Edited to add -not sure if you wanted input from people who hadn't attempted it but since I almost did figured I'd respond!

Link to comment

I've thought of it. One relationship in particular. We were so compatible sexually and had alot in common and had alot of fun together.

But he ended up being rather controlling at times and mean. (not my last one, but the one before that)

 

Before I ended it, I tried to figure out a way that we could just see each other at reduced capacity. Maybe once a month, fwb and fun things.

Skip all the heavy stuff that we couldn't seem to navigate. He was pretty liberal and probably would have been up for it. But I just didn't want to risk any misunderstandings. Then ending was hard enough. Trying to dial it down and do it differently seemed like a good idea at the time but not very realistic.

 

Now 3 years or more later, I've seen him a couple times and I think we could do the fwb thing. But I'm in a relationship now and the ex bf is just a little more kooky than before, so I wouldn't be willing to take that chance. It might be tempting though, but no.

Link to comment

Maybe it is possible but I think I'd need time to process the end of the committed relationship. Both of us with have to not have feelings for each other and be totally ok with the new situation and ready to accept if the other finds someone else and breaks it of.

Link to comment
I've thought of it. One relationship in particular. We were so compatible sexually and had alot in common and had alot of fun together.

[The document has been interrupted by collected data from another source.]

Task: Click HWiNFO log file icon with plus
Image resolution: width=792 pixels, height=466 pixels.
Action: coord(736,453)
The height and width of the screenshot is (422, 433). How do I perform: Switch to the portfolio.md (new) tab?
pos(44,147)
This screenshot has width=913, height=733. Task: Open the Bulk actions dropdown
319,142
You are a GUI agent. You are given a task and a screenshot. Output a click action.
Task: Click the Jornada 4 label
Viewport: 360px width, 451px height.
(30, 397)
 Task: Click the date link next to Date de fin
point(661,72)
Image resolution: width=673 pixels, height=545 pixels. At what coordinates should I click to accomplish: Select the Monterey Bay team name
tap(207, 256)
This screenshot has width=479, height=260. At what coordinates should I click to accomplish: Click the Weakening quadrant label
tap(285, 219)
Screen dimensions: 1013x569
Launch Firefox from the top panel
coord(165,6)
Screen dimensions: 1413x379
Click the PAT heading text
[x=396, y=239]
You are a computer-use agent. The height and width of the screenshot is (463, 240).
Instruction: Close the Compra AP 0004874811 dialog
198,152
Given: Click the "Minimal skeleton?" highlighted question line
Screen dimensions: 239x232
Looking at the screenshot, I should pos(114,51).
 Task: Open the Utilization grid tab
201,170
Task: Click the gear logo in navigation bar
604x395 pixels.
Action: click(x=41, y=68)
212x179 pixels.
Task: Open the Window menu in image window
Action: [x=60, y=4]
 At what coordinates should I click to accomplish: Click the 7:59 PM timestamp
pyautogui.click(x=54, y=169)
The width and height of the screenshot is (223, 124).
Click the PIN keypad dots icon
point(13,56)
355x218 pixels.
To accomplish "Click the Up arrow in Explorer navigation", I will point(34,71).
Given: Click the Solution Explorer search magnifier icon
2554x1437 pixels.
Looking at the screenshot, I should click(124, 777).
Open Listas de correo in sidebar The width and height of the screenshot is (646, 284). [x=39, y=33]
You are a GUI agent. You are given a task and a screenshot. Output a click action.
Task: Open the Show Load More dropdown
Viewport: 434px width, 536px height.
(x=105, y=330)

But he ended up being rather controlling at times and mean. (not my last one, but the one before that)

 

Before I ended it, I tried to figure out a way that we could just see each other at reduced capacity. Maybe once a month, fwb and fun things.

Skip all the heavy stuff that we couldn't seem to navigate. He was pretty liberal and probably would have been up for it. But I just didn't want to risk any misunderstandings. Then ending was hard enough. Trying to dial it down and do it differently seemed like a good idea at the time but not very realistic.

 

Now 3 years or more later, I've seen him a couple times and I think we could do the fwb thing. But I'm in a relationship now and the ex bf is just a little more kooky than before, so I wouldn't be willing to take that chance. It might be tempting though, but no.

 

How "kooky" is he?

Link to comment
Why it can't be done? In any case, you have to discuss it with him. I would say that no guy in this world would have any objection but again everyone is different.

 

ENA has become a lot more liberal! lol!

 

Thanks guys.

 

@dias, assuming the woman is the one proposing the change, I could see how a man may not want it if he has fallen in love with her and envisioned a future with her.

 

Same if the man proposed it and the woman had fallen in love with him or felt emotionally attached to him.

 

Of course it would have to be discussed and agreed upon beforehand!

 

Otherwise it's cheating, right? Not cool. :D

Link to comment
Oh . .don't get me started. He was always curios about metaphysical stuff. I used to just humor him and change the subject

The last time I spoke with him he was channeling some guy in future 'Bashar'. .

Omg, I am cracking up.

I sure know how to pick'em :welcoming:

 

LOL! I hear ya, sister!

Link to comment

Would only work, the FWB" arrangement "post-relationship" if BOTH of you are on the same emotional level about. If it is mutually agreed upon (sex only - no attachment) it will work for awhile. However, in most cases, I would think one of you always "wants more" and would want a return to the exclusive "relationship". So, short term, yes, long term, probably not. It is not uncommon for couples, post-break up to "hook up" occasionally with other. In fact it's very common.

Link to comment

 

Both of us with have to not have feelings for each other and be totally ok with the new situation and ready to accept if the other finds someone else and breaks it of.

 

Yeah I don't think it would work otherwise.

 

As you've probably guessed, I am contemplating proposing this to my bf; I don't have time to get into it all now, but basically after a little more than four months, I realize he's not the right "fit" for me for various reasons, but surprisingly I really enjoy the sex! So does he!

 

This is a new feeling/experience for me as I've never had sex, or even enjoyed it, outside a "relationship" (or potential RL) or had an "FWB," but life is full of changes, so thinking of ending the dating relationship, and proposing we become FWBs.

 

I have no idea how he will feel about it, but I suspect he'll be okay with it (I could be wrong, it's hard to know with him), otherwise I wouldn't even be thinking about this!

 

I'd just end the RL altogether.

Link to comment
Thanks guys.

 

@dias, assuming the woman is the one proposing the change, I could see how a man may not want it if he has fallen in love with her and envisioned a future with her.

 

Same if the man proposed it and the woman had fallen in love with him or felt emotionally attached to him.

 

Of course it would have to be discussed and agreed upon beforehand!

 

Otherwise it's cheating, right? Not cool. :D

 

Even if that's the case, I don't see how can a guy reject sex but i've never been to this kind of situation before so dunno... Yeah otherwise it's cheating.

Link to comment
But here would be the issue for me. .

Let's say he agrees to it. Are you going to have an issue when he's dating/having sex with others?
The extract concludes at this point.